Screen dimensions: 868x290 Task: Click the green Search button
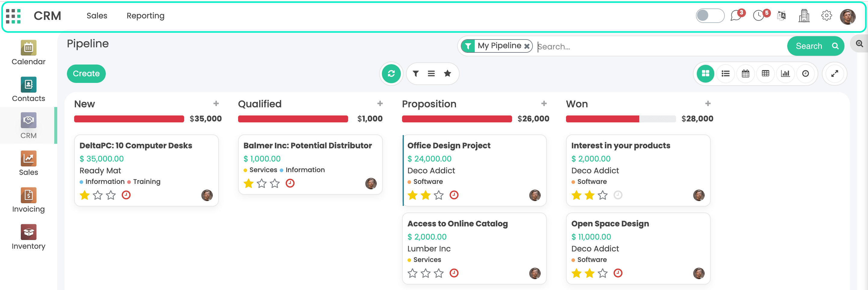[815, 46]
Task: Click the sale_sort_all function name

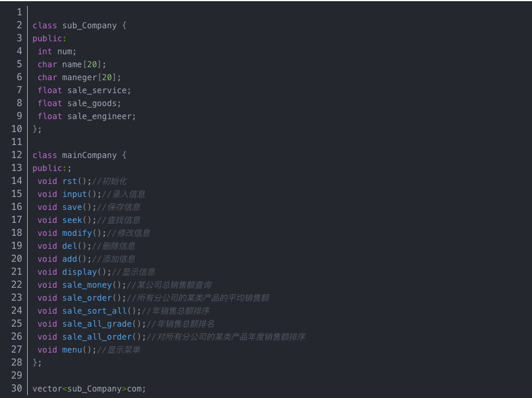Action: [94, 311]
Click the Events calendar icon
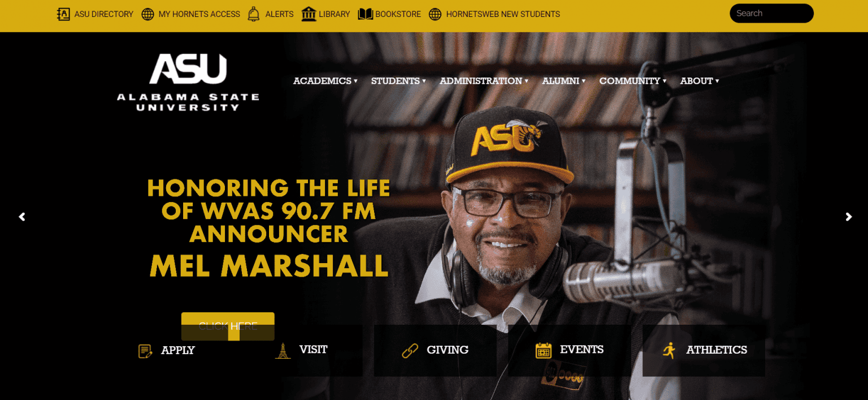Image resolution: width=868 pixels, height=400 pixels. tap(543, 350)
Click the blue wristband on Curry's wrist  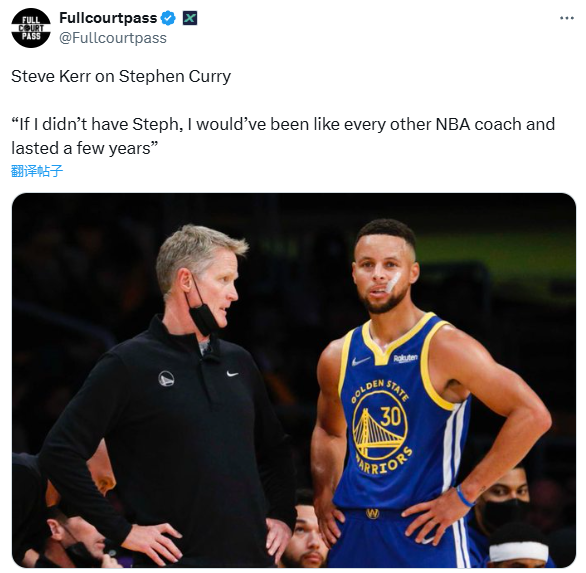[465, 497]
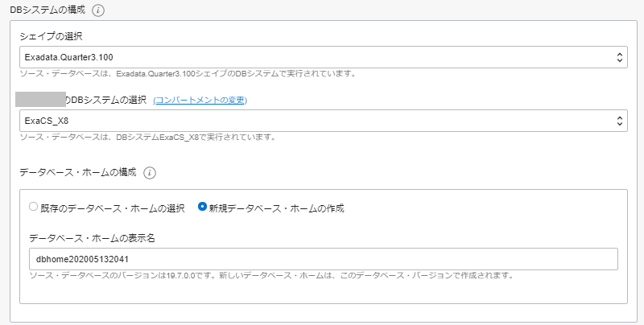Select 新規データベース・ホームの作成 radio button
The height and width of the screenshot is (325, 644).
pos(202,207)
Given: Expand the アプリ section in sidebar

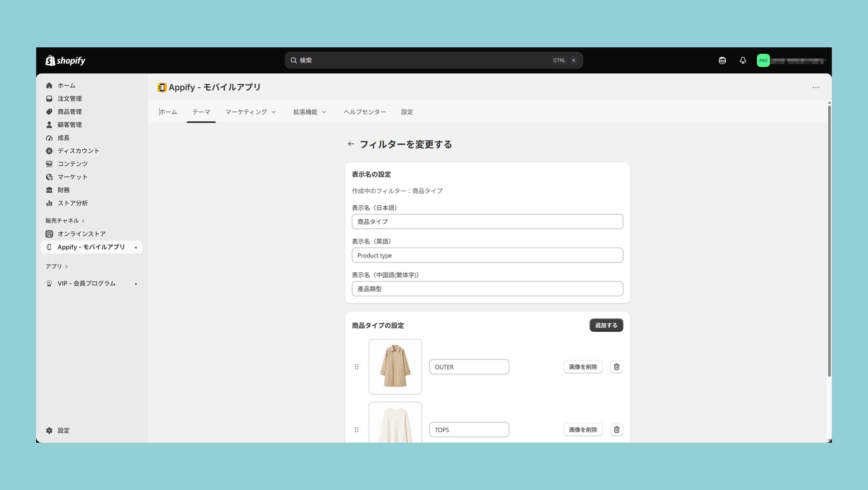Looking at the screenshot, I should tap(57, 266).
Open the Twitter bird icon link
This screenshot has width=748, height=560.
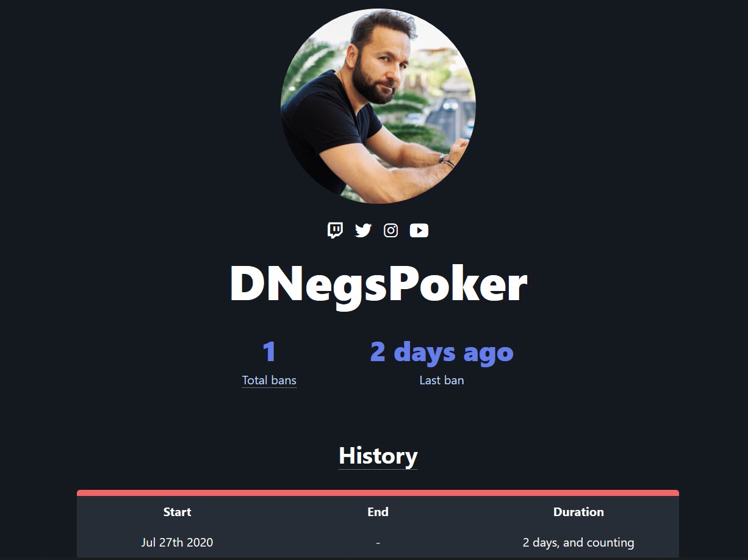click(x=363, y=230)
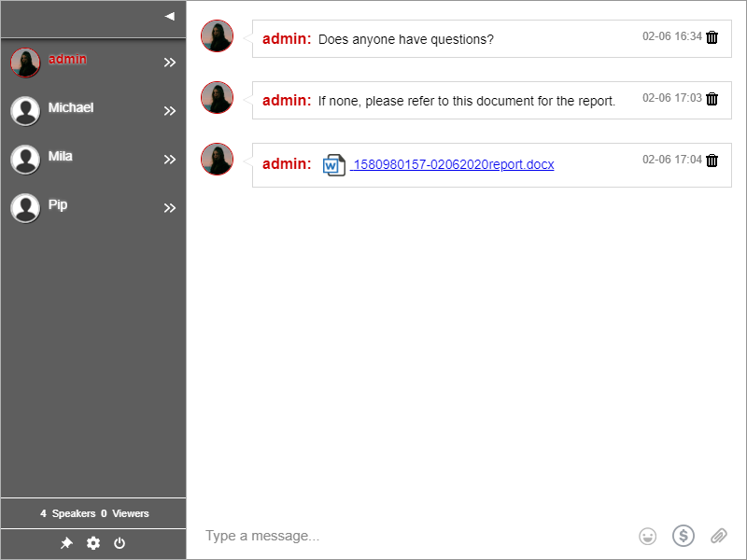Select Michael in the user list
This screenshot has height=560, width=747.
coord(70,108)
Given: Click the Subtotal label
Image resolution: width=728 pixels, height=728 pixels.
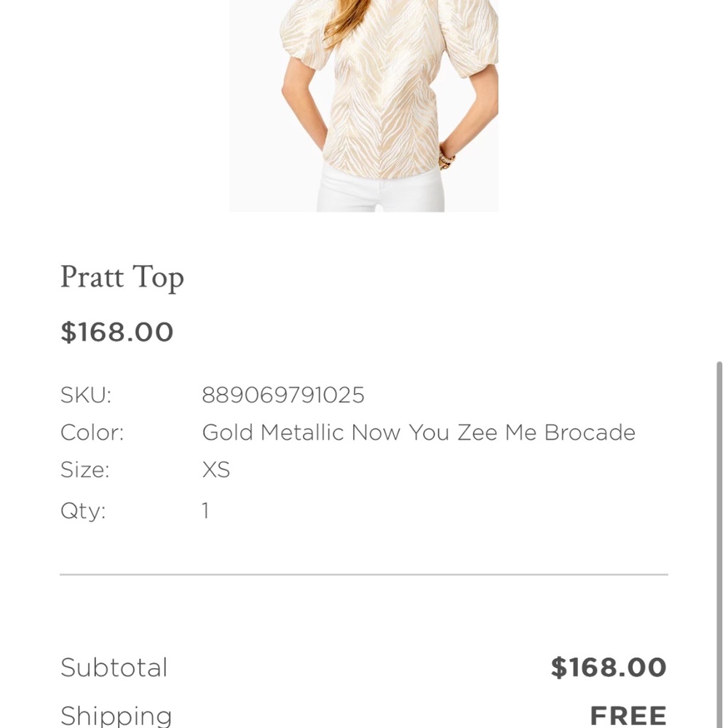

Required action: Word for word, output the lines from the line bearing "Open the Twitter bird icon link" through the end of the records above, and only those, without the pictures.

Task answer:
Open the Twitter bird icon link
This screenshot has width=748, height=560.
click(x=363, y=230)
Select Michael in the user list
This screenshot has height=560, width=747.
coord(70,108)
Given: Click the Subtotal label
Image resolution: width=728 pixels, height=728 pixels.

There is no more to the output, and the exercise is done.